Speaking the language of hedge funds Thursday, August 16, 2007
This article on MSNBC was a cutting piece on the explanations being offered by Hedge Funds on their current "discomfort".
Some great highlights included
Hedge-Fund Phrase: Challenging
Translation: Run for the hills!
Hedge-Fund Phrase: Unprecedented, unique circumstances
Translation: Stuff happens. But we had no clue.
Hedge-Fund Phrase: Market volatility has produced unfair, unrealistic prices.
Translation: The market is efficient only when it works in our favour.
Hedge-Fund Phrase: Our results were affected by the selling behavior of other firms.
Translation: We made the same dumb trades as everyone else.
Goldman Sachs CFO David Viniar noted that the firm's decision to inject $2 billion into its ailing Global Equity Opportunities fund "reflects our collective belief that the value of this fund is suffering from a market dislocation that does not reflect the fundamental value of the fund's positions." In other words, the losses shown by these funds isn't the fault of the managers, it's the fault of a market that just won't value assets properly. Ironically, you never hear fund managers say that their gains have been unwarrantedly large due to the market's failure to reflect stocks' fundamental value.
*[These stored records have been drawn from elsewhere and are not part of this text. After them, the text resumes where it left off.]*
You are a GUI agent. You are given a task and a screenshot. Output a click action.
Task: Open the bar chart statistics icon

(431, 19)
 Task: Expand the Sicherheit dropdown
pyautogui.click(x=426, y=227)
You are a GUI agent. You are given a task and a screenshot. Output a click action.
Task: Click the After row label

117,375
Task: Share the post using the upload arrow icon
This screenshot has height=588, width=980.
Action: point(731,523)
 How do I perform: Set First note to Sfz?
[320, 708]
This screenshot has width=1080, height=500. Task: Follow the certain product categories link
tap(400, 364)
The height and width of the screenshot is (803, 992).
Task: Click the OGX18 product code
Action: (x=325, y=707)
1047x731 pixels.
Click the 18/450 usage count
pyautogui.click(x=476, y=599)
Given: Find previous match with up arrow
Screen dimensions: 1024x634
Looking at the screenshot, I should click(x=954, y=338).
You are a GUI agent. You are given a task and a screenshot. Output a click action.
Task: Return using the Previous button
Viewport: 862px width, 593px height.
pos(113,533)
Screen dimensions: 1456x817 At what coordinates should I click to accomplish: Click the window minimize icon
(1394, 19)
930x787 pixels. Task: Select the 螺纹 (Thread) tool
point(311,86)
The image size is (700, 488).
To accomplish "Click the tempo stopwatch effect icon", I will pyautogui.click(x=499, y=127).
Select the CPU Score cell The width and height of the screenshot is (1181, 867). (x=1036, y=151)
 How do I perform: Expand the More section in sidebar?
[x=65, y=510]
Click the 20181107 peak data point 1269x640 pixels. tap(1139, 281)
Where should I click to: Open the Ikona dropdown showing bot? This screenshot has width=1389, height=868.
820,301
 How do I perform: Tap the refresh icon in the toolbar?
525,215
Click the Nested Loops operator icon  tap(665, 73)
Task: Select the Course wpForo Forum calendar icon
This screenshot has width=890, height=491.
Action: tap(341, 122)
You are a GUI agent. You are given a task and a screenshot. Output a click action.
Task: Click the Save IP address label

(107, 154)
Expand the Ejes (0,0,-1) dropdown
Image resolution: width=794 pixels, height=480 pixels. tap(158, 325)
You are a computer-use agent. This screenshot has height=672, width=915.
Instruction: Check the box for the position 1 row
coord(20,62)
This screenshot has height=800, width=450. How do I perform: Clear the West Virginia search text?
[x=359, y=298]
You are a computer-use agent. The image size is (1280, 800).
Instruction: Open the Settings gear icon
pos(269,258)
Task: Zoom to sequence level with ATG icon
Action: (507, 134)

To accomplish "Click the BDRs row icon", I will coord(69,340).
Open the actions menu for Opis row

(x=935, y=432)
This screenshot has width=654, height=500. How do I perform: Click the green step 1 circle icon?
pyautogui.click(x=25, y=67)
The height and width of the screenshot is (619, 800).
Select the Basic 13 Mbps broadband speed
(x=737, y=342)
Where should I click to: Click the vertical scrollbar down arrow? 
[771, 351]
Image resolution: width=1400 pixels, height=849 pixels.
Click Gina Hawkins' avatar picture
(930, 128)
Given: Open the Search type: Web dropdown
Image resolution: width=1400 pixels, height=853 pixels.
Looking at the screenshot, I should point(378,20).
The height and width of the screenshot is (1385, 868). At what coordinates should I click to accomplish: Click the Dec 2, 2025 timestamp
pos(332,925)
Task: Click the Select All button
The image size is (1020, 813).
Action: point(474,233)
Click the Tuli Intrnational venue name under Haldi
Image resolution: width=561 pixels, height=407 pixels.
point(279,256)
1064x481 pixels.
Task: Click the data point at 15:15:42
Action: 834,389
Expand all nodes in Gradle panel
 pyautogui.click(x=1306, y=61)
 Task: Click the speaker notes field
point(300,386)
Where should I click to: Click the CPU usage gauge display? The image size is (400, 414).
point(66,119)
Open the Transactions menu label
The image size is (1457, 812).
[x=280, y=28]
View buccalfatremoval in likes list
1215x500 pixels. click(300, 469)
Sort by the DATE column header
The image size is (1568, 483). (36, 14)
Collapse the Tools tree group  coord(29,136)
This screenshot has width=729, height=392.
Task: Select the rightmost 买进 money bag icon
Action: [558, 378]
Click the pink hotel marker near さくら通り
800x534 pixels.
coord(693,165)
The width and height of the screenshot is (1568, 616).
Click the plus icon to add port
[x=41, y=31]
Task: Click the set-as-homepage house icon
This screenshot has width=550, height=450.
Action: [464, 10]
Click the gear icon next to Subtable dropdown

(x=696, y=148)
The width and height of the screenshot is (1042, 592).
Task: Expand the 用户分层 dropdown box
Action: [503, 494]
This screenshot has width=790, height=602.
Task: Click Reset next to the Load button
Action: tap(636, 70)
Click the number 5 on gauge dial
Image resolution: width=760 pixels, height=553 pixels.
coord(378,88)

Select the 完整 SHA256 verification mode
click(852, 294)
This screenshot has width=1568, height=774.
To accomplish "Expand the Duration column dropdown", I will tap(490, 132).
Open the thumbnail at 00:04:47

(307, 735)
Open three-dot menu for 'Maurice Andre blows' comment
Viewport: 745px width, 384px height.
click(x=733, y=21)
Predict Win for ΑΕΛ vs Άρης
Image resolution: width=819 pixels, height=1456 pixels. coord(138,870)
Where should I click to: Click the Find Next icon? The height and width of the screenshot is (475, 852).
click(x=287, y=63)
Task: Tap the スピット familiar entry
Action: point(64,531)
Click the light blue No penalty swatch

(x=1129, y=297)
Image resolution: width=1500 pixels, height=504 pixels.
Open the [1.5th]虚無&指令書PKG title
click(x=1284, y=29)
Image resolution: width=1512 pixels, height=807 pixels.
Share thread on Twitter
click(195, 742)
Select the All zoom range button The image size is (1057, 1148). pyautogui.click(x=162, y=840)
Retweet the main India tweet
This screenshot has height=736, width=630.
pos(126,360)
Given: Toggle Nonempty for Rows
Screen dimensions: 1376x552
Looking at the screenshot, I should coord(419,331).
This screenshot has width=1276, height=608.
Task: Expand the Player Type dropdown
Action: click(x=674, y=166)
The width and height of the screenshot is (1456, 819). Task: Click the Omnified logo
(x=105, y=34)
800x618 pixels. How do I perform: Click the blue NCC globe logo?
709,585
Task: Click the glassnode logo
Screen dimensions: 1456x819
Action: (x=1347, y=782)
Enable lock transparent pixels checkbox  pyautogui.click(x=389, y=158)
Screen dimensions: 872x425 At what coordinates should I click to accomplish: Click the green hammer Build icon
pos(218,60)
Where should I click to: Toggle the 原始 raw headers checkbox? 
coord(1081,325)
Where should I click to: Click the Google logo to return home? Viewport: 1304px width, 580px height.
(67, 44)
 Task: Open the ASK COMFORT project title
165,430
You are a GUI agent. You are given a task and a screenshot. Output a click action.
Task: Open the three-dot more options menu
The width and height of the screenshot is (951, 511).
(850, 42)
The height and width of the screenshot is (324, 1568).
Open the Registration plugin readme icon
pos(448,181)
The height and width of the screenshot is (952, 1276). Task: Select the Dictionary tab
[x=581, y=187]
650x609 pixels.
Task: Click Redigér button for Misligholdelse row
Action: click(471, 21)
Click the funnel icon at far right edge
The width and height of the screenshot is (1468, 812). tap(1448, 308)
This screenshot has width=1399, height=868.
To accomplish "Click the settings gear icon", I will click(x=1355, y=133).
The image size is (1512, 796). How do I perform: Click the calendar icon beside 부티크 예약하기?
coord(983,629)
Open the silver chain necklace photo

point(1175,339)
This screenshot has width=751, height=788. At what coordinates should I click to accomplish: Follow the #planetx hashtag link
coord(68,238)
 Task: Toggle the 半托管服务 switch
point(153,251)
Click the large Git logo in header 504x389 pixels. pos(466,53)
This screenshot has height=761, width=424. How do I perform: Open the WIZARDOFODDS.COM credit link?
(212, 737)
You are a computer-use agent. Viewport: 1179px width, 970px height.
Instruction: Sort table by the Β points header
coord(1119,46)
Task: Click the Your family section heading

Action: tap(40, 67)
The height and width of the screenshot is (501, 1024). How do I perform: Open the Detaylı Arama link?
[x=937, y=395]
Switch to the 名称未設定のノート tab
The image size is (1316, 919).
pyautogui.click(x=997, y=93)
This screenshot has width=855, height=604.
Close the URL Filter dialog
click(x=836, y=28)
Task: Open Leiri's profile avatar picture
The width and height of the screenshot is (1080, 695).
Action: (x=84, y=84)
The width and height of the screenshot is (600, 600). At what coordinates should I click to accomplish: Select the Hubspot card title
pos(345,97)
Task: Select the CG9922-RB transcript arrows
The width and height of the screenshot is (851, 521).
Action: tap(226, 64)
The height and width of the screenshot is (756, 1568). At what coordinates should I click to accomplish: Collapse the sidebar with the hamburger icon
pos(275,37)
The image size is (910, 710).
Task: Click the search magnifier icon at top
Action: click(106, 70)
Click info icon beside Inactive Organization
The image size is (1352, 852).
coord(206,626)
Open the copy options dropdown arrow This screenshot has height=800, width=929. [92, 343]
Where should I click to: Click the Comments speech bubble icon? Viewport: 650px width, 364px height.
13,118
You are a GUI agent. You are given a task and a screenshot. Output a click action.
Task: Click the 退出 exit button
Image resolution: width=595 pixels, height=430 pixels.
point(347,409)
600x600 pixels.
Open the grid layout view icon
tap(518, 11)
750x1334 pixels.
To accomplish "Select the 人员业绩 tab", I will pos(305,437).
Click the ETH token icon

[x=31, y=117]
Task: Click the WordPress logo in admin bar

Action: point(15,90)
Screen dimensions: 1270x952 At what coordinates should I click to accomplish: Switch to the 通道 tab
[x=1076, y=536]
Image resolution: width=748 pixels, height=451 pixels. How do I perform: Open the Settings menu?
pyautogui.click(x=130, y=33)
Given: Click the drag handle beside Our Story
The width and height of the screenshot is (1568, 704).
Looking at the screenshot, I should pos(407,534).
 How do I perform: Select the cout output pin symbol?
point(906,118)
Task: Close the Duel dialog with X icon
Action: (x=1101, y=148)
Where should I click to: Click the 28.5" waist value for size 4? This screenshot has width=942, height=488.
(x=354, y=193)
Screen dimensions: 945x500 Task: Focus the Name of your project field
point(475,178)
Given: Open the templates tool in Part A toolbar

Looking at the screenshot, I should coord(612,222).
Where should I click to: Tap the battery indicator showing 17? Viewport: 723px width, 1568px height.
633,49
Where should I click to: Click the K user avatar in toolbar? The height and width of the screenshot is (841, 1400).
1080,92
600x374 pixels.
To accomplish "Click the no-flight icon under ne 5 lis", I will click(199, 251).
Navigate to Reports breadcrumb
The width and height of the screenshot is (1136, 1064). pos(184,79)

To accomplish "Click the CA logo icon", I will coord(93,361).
Today is also the last day for investors to give their usual 45 days notice to withdraw funds ahead of Q407. So a number of hedge funds are going to find out what investors think about the current situation and their confidence in their managers. Of course, this could well prompt another bout of selling to create cash to fund redemption, which will be amplified by leverage i.e. if you used investors funds as a deposit on leveraged trades say 10x. Then for every hundred dollars they need to be paid, you need to liquidate a thousand dollars of positions.